Here’s a story you may not have seen coming. Back during the height of the pandemic, state and municipal governments were scrambling to find ways to implement contact tracing to track the spread of the virus and allegedly “flatten the curve.” Much of that effort relied on self-reporting, while some areas offered apps that people could install on their phones to record their movements and determine who they had been close to. But it’s now been revealed that the Massachusetts Department of Public Health took a more, shall we say… proactive approach. They joined forces with Google to install a spyware-style tracking app on millions of people’s Android phones without bothering to tell them they had done so. And the data was vacuumed up and delivered to the government in secret. Now they are facing a lawsuit from a civil rights organization. (Fox Business)
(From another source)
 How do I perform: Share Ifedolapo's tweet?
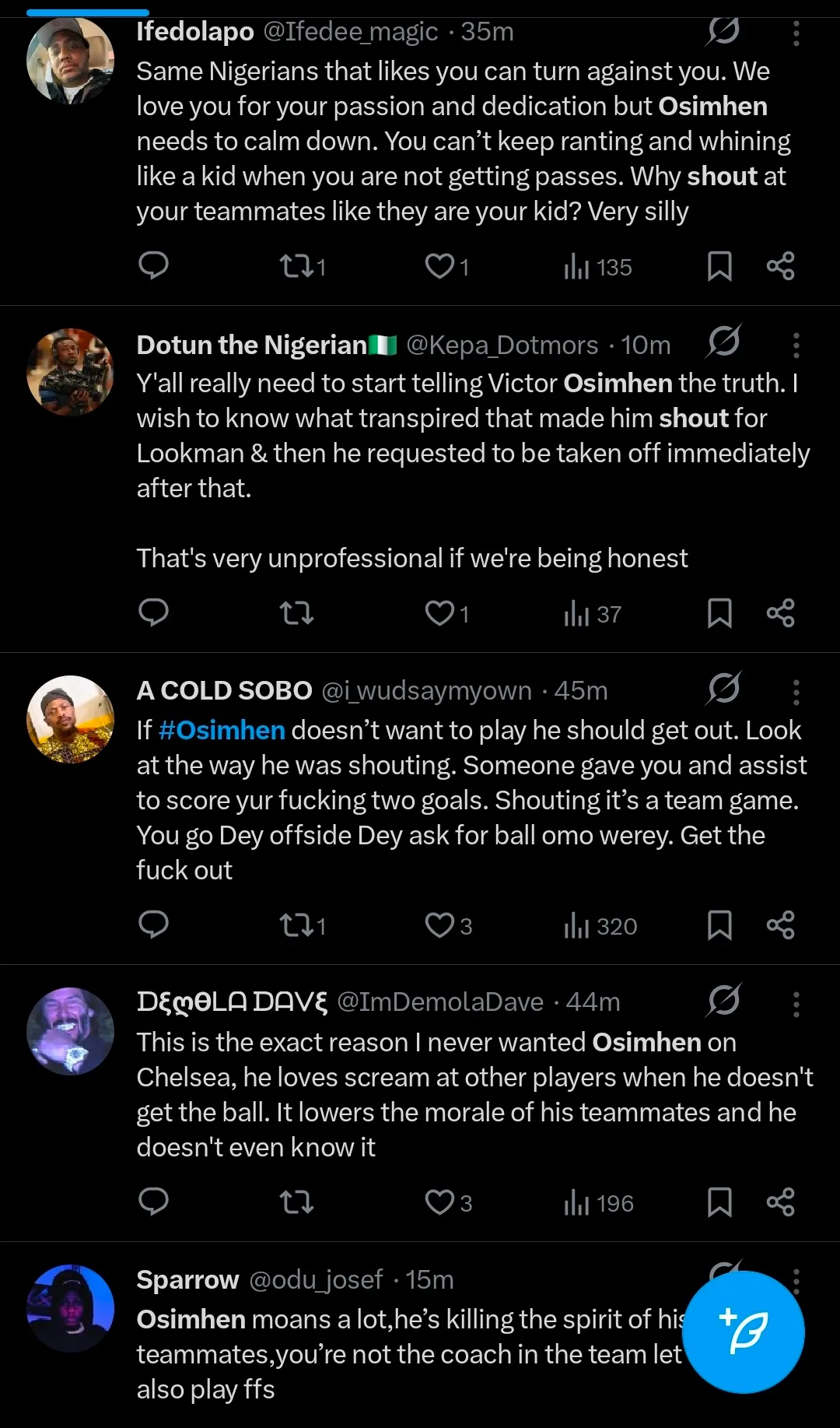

The Massachusetts Department of Public Health (DPH) is facing a class-action lawsuit for allegedly using Google technology to covertly install tracking apps on over one million Android phones as part of the state government’s efforts to slow the spread of COVID-19 through contact tracing.
In a lawsuit filed Tuesday, the New Civil Liberties Alliance (NCLA), a nonpartisan civil rights firm, accused the Bay State’s health department of “brazen disregard for civil liberties” by installing “spyware that deliberately tracks and records movement and personal contacts onto over a million mobile devices without their owners’ permission and awareness.” The class-action suit claims DPH is in violation of both the Massachusetts and U.S. Constitutions.
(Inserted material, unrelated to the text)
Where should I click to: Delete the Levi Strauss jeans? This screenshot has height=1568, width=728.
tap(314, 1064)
“Conspiring with a private company to hijack residents’ smartphones without the owners’ knowledge or consent is not a tool that the Massachusetts Department of Public Health (‘DPH’) may lawfully employ in its efforts to combat COVID-19,” the lawsuit said.
The details of how this played out sound like the plot of some sort of dystopian novel. The app was originally developed by Google in partnership with the Massachusetts DPH and offered to the public as a way to combat the spread of the virus. The problem was that very few people wound up installing it.
That’s when DPH worked with Google to secretly install and activate the app when users ran their normal software updates. When some people discovered the app running on their phones in the background and deleted it, Google would just install it again during the next update. Somehow, even though some users complained about it, this story never managed to make it into the news.
How in the world did anyone at DPH think this was a reasonable idea and approve the plan? This sounds like something that would happen in China, the Soviet Union, or Cuba during the worst days of Castro. We already know that Google spies on us and records (and sells) massive amounts of our data, and that’s bad enough. But this is a case of a state government colluding with Google to invade the privacy of millions of people in secret.
I’ll confess that I was one of those people who adopted a very laissez-faire attitude toward Google’s intrusive practices for many years, writing it off as the price of using their products for free. I even signed up for the Google Guides program, writing reviews of businesses I patronized and receiving monthly updates of everywhere I had traveled and all of the places I visited. I have recently dropped out of that and uninstalled the associated app from my phone. But I’m pretty much certain that my phone is still tracking me without telling me.
Google is simply out of control. Between this story and the revelations that they were colluding with the White House to suppress conservative speech, sending GOP fundraising emails to the user’s G-mail spam folder, and forcing search returns for Republican candidates to the bottom of the search results list, Google looks more like a crime syndicate than a company. And it’s unclear what can be done about it, particularly when the party that still controls most of the power in Washington seems quite happy to let them do it and even works with them to accomplish those goals. The monster may have already grown too large to tame.